--- Materials provided Enclosed Below ---

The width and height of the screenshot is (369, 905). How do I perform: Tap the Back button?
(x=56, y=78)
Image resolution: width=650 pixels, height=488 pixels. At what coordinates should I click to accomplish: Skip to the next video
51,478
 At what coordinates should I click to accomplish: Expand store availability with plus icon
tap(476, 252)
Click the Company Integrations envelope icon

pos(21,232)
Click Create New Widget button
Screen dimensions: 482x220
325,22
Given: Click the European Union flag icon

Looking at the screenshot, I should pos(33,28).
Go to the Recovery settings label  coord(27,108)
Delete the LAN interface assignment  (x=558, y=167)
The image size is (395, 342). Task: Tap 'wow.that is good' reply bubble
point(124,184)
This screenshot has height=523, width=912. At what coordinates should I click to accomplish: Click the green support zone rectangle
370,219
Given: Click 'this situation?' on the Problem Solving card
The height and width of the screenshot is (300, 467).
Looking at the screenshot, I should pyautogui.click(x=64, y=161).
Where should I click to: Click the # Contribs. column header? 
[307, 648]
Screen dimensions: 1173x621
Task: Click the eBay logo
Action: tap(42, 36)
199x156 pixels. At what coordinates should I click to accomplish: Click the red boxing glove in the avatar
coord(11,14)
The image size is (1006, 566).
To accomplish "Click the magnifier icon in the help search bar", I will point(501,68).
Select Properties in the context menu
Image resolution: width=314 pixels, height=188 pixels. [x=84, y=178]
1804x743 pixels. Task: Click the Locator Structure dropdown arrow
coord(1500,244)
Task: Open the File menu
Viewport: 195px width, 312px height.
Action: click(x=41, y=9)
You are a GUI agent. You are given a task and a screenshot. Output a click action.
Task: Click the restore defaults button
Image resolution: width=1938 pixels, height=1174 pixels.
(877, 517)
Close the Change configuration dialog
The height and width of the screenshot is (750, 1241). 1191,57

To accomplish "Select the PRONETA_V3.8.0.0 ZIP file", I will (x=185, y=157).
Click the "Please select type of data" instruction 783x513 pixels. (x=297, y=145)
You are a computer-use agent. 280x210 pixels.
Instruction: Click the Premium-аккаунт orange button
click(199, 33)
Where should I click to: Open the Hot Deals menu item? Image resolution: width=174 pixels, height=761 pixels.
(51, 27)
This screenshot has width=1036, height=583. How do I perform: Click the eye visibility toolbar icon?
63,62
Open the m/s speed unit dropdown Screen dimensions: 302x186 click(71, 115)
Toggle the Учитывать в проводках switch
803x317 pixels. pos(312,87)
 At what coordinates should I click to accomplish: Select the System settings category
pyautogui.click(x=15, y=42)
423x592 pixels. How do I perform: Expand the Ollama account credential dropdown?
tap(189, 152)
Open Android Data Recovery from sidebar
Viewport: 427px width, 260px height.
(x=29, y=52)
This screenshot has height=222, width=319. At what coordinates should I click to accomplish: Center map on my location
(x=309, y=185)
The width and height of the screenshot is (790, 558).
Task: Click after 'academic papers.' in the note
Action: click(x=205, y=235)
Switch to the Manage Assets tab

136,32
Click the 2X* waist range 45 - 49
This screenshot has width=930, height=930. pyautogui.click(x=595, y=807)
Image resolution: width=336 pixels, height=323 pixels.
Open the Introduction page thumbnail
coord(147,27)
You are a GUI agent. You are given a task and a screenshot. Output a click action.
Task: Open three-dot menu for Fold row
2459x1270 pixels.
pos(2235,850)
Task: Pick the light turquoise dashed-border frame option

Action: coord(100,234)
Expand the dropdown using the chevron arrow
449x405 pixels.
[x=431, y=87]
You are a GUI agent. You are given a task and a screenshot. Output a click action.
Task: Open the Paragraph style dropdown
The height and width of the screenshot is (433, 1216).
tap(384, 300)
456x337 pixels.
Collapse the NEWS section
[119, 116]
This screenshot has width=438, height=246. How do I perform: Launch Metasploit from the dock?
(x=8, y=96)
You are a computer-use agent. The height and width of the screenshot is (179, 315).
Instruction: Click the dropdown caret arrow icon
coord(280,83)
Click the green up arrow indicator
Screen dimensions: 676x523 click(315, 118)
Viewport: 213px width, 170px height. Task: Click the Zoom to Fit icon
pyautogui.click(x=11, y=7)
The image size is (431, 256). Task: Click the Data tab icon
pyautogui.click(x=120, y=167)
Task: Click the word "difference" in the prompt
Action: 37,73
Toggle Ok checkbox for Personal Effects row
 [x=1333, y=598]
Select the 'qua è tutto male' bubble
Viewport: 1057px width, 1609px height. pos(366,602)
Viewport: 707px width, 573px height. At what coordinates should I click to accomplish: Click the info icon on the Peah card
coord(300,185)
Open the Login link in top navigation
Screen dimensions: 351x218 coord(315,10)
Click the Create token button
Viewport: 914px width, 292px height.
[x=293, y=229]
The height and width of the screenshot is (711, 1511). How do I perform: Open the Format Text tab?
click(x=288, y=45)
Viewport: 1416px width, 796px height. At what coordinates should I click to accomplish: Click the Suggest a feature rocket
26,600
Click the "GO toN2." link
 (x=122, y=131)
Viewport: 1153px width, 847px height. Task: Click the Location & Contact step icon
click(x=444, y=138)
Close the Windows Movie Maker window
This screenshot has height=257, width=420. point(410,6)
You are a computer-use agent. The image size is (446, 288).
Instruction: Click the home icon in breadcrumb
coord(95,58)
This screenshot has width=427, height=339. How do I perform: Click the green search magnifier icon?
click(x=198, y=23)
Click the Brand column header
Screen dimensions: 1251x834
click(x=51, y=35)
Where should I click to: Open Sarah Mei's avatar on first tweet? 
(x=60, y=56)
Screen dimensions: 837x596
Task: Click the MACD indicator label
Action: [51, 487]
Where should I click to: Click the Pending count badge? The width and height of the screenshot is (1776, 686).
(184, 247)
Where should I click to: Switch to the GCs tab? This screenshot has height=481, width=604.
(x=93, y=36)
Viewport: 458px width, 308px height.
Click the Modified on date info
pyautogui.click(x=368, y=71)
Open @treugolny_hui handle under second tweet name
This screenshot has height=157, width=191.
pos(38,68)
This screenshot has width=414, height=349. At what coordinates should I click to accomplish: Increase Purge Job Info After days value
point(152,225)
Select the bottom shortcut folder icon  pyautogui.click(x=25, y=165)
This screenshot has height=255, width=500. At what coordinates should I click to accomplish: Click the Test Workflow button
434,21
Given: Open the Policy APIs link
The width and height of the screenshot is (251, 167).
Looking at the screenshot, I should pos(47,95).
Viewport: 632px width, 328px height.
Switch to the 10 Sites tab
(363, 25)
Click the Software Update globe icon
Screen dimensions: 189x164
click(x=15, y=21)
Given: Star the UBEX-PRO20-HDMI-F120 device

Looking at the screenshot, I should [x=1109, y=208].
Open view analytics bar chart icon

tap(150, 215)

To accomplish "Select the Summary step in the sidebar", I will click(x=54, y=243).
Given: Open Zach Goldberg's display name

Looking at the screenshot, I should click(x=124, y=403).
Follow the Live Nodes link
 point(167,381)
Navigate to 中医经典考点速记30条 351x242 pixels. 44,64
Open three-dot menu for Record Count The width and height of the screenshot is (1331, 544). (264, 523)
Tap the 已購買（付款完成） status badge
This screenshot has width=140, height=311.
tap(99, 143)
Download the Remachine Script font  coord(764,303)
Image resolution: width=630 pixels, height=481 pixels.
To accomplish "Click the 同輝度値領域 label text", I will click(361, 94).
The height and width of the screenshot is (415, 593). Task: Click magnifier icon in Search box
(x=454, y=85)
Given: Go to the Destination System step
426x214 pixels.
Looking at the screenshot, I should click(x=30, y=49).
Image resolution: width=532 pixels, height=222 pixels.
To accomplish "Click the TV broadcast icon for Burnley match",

--- End of Enclosed Materials provided ---

> _What is needed_
If a line in the material contains the word "computer", copy that line.

> _Written answer_
You are a computer-use agent. 280x210 pixels.
You are a computer-use agent. The height and width of the screenshot is (179, 315).
You are a computer-use agent. The image size is (446, 288).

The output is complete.